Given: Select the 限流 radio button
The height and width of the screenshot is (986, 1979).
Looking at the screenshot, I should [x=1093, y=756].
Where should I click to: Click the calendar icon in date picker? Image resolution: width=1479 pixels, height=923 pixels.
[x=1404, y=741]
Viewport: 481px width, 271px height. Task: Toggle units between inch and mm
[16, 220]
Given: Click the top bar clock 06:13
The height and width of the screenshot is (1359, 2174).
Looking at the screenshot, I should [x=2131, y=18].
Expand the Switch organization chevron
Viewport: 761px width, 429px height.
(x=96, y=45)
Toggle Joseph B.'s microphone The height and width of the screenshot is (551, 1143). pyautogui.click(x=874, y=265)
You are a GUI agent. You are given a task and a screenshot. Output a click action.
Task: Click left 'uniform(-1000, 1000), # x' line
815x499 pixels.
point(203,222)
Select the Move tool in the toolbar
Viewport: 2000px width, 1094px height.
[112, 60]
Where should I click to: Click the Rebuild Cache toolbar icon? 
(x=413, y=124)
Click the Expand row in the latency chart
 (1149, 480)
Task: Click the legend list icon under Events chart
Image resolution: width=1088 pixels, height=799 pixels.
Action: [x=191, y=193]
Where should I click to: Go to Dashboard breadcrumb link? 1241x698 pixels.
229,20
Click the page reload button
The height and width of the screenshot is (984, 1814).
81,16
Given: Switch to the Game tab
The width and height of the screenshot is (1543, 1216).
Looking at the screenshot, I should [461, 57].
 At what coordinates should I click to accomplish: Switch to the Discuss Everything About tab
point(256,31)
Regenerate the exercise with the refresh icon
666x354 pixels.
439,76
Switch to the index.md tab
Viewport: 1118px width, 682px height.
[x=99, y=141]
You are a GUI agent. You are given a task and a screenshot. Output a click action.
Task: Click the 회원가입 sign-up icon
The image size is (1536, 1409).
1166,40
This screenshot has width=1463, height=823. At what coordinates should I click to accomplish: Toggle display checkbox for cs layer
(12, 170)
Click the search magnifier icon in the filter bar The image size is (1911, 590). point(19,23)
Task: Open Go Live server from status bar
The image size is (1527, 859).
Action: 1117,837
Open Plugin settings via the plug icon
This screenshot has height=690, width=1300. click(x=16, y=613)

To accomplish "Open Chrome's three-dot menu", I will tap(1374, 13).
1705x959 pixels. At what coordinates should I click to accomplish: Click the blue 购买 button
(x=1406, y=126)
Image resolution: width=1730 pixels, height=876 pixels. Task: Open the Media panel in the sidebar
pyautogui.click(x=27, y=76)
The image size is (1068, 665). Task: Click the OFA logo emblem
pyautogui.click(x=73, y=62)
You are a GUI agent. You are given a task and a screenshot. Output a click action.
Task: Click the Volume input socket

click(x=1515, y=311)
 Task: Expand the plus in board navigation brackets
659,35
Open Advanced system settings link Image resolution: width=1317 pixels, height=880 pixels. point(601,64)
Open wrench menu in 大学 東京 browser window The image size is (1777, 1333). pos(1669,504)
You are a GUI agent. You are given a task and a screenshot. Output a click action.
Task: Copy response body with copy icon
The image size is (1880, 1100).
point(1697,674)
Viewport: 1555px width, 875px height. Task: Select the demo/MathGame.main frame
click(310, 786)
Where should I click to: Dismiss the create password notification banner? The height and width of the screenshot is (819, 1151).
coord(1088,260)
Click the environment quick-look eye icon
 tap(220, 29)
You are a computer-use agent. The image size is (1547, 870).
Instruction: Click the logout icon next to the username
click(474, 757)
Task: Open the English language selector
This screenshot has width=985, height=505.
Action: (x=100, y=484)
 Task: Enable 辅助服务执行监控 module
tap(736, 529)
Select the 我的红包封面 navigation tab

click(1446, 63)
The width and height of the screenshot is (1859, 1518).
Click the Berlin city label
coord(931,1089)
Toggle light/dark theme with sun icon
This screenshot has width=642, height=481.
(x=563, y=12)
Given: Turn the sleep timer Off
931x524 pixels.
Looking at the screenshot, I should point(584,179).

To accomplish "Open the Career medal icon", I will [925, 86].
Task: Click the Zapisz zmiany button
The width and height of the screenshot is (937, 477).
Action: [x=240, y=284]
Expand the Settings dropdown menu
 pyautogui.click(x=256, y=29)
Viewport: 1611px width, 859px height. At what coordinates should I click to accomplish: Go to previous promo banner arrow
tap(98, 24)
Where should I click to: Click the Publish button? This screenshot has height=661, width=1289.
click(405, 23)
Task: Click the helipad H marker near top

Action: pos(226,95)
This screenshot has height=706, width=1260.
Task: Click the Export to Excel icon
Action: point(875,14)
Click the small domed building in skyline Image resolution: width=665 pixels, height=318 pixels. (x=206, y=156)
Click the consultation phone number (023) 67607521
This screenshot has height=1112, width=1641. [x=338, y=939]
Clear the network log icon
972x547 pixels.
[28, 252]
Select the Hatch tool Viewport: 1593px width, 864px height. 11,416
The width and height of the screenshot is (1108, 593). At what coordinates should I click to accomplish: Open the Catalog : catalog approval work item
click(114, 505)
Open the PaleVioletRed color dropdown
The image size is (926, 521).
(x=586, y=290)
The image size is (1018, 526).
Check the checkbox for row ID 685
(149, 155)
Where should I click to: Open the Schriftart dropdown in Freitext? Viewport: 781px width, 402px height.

◆ ◆ ◆ ◆ ◆ ◆ ◆

**WORK ORDER:** Nothing in the data may change. Give it again in full.

**EXERCISE ANSWER:**
Given: Select the 限流 radio button
The height and width of the screenshot is (986, 1979).
Looking at the screenshot, I should [x=1093, y=756].
Where should I click to: Click the calendar icon in date picker? Image resolution: width=1479 pixels, height=923 pixels.
[x=1404, y=741]
Viewport: 481px width, 271px height. Task: Toggle units between inch and mm
[16, 220]
Given: Click the top bar clock 06:13
The height and width of the screenshot is (1359, 2174).
Looking at the screenshot, I should [x=2131, y=18].
Expand the Switch organization chevron
Viewport: 761px width, 429px height.
(x=96, y=45)
Toggle Joseph B.'s microphone The height and width of the screenshot is (551, 1143). pyautogui.click(x=874, y=265)
You are a GUI agent. You are given a task and a screenshot. Output a click action.
Task: Click left 'uniform(-1000, 1000), # x' line
815x499 pixels.
point(203,222)
Select the Move tool in the toolbar
Viewport: 2000px width, 1094px height.
[112, 60]
Where should I click to: Click the Rebuild Cache toolbar icon? 
(x=413, y=124)
Click the Expand row in the latency chart
 (1149, 480)
Task: Click the legend list icon under Events chart
Image resolution: width=1088 pixels, height=799 pixels.
Action: [x=191, y=193]
Where should I click to: Go to Dashboard breadcrumb link? 1241x698 pixels.
229,20
Click the page reload button
The height and width of the screenshot is (984, 1814).
81,16
Given: Switch to the Game tab
The width and height of the screenshot is (1543, 1216).
Looking at the screenshot, I should [461, 57].
 At what coordinates should I click to accomplish: Switch to the Discuss Everything About tab
point(256,31)
Regenerate the exercise with the refresh icon
666x354 pixels.
439,76
Switch to the index.md tab
Viewport: 1118px width, 682px height.
[x=99, y=141]
You are a GUI agent. You are given a task and a screenshot. Output a click action.
Task: Click the 회원가입 sign-up icon
The image size is (1536, 1409).
1166,40
This screenshot has width=1463, height=823. At what coordinates should I click to accomplish: Toggle display checkbox for cs layer
(12, 170)
Click the search magnifier icon in the filter bar The image size is (1911, 590). point(19,23)
Task: Open Go Live server from status bar
The image size is (1527, 859).
Action: 1117,837
Open Plugin settings via the plug icon
This screenshot has height=690, width=1300. click(x=16, y=613)

To accomplish "Open Chrome's three-dot menu", I will tap(1374, 13).
1705x959 pixels. At what coordinates should I click to accomplish: Click the blue 购买 button
(x=1406, y=126)
Image resolution: width=1730 pixels, height=876 pixels. Task: Open the Media panel in the sidebar
pyautogui.click(x=27, y=76)
The image size is (1068, 665). Task: Click the OFA logo emblem
pyautogui.click(x=73, y=62)
You are a GUI agent. You are given a task and a screenshot. Output a click action.
Task: Click the Volume input socket

click(x=1515, y=311)
 Task: Expand the plus in board navigation brackets
659,35
Open Advanced system settings link Image resolution: width=1317 pixels, height=880 pixels. point(601,64)
Open wrench menu in 大学 東京 browser window The image size is (1777, 1333). pos(1669,504)
You are a GUI agent. You are given a task and a screenshot. Output a click action.
Task: Copy response body with copy icon
The image size is (1880, 1100).
point(1697,674)
Viewport: 1555px width, 875px height. Task: Select the demo/MathGame.main frame
click(310, 786)
Where should I click to: Dismiss the create password notification banner? The height and width of the screenshot is (819, 1151).
coord(1088,260)
Click the environment quick-look eye icon
 tap(220, 29)
You are a computer-use agent. The image size is (1547, 870).
Instruction: Click the logout icon next to the username
click(474, 757)
Task: Open the English language selector
This screenshot has width=985, height=505.
Action: (x=100, y=484)
 Task: Enable 辅助服务执行监控 module
tap(736, 529)
Select the 我的红包封面 navigation tab

click(1446, 63)
The width and height of the screenshot is (1859, 1518).
Click the Berlin city label
coord(931,1089)
Toggle light/dark theme with sun icon
This screenshot has width=642, height=481.
(x=563, y=12)
Given: Turn the sleep timer Off
931x524 pixels.
Looking at the screenshot, I should point(584,179).

To accomplish "Open the Career medal icon", I will [925, 86].
Task: Click the Zapisz zmiany button
The width and height of the screenshot is (937, 477).
Action: [x=240, y=284]
Expand the Settings dropdown menu
 pyautogui.click(x=256, y=29)
Viewport: 1611px width, 859px height. At what coordinates should I click to accomplish: Go to previous promo banner arrow
tap(98, 24)
Where should I click to: Click the Publish button? This screenshot has height=661, width=1289.
click(405, 23)
Task: Click the helipad H marker near top

Action: pos(226,95)
This screenshot has height=706, width=1260.
Task: Click the Export to Excel icon
Action: point(875,14)
Click the small domed building in skyline Image resolution: width=665 pixels, height=318 pixels. (x=206, y=156)
Click the consultation phone number (023) 67607521
This screenshot has height=1112, width=1641. [x=338, y=939]
Clear the network log icon
972x547 pixels.
[28, 252]
Select the Hatch tool Viewport: 1593px width, 864px height. 11,416
The width and height of the screenshot is (1108, 593). At what coordinates should I click to accomplish: Open the Catalog : catalog approval work item
click(114, 505)
Open the PaleVioletRed color dropdown
The image size is (926, 521).
(x=586, y=290)
The image size is (1018, 526).
Check the checkbox for row ID 685
(149, 155)
Where should I click to: Open the Schriftart dropdown in Freitext? Viewport: 781px width, 402px height.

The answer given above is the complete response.